In vitro synthesis and processing of pre-rRNA in isolated macronuclei from Tetrahymena.

Macronuclei were isolated from logarithmically growing Tetrahymena cells in isoosmotic medium containing the weak detergent n-octanol and were purified in sucrose gradients. Electron microscopy revealed good structural preservation including intact nuclear envelopes. Initial rates of [3H]UTP incorporation into these nuclei were relatively high (2-4 pmol UMP/micrograms DNA per min), and 70 to 80% of transcription was resistant to alpha-amanitin, which is similar to the percentage of nuclear label associated with the nucleoli in electron microscopic autoradiograms. The use of transcription initiation inhibitors indicated that elongation of in vivo initiated pre-rRNA chains had essentially occurred in vitro. The radioactivity profiles of in vitro synthesized RNA in gels exhibit a heterogeneous pattern with the exception of a small peak corresponding to the length of pre-rRNA molecules. Detailed analysis of the extent and specificity of pre-rRNA processing was performed by RNA transfer hybridizations using cloned rDNA fragments as probes. The results show that the early processing events, i.e., splicing, 5'terminal and central cleavage of pre-rRNA, proceed faithfully, but at reduced rates and efficiencies.

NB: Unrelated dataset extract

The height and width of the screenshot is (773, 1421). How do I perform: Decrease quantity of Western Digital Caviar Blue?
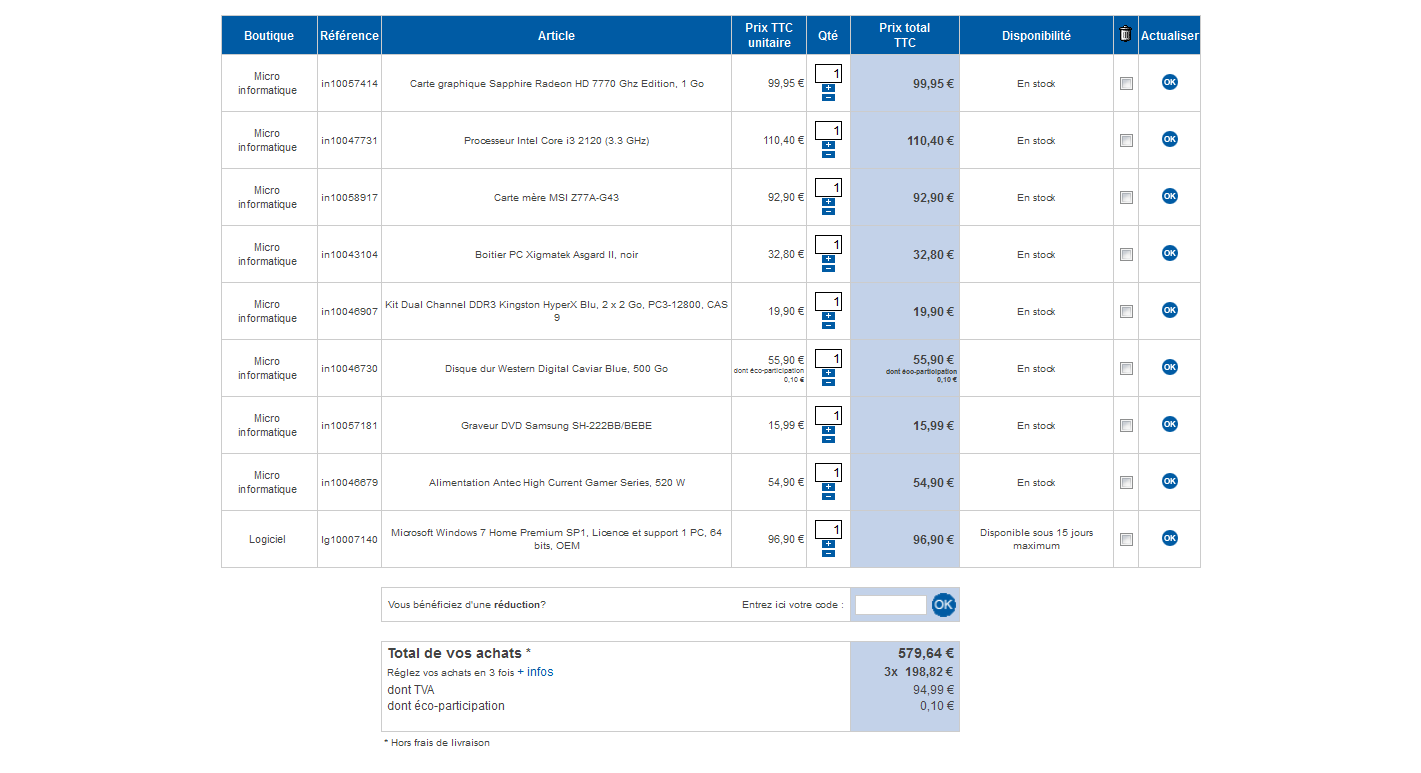pyautogui.click(x=828, y=382)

Furthermore, processing of pre-17S rRNA at the 3'end, and pre-26S rRNA at the 5'end, including the formation of immediate 5.8S rRNA precursors (ITS and 7S RNA), occurred. In contrast to previous in vivo results, a central hidden break was also introduced into part of nuclear 26S rRNA molecules. In addition to the known intermediates and by-products of processing, a large number of distinct fragments due to non-random cleavages of rRNA precursors appeared during in vitro incubation of macronuclei. Most prominent were two novel small RNA fragments from the 5'terminal end of pre-rRNA which may be products of alternative processing sites in the external transcribed spacer. Another small promoter-proximal RNA which is present in substantial amounts in vivo, was not formed under in vitro processing conditions, but degraded rapidly. This is further support to the notion that this RNA species may represent a product of premature transcription termination.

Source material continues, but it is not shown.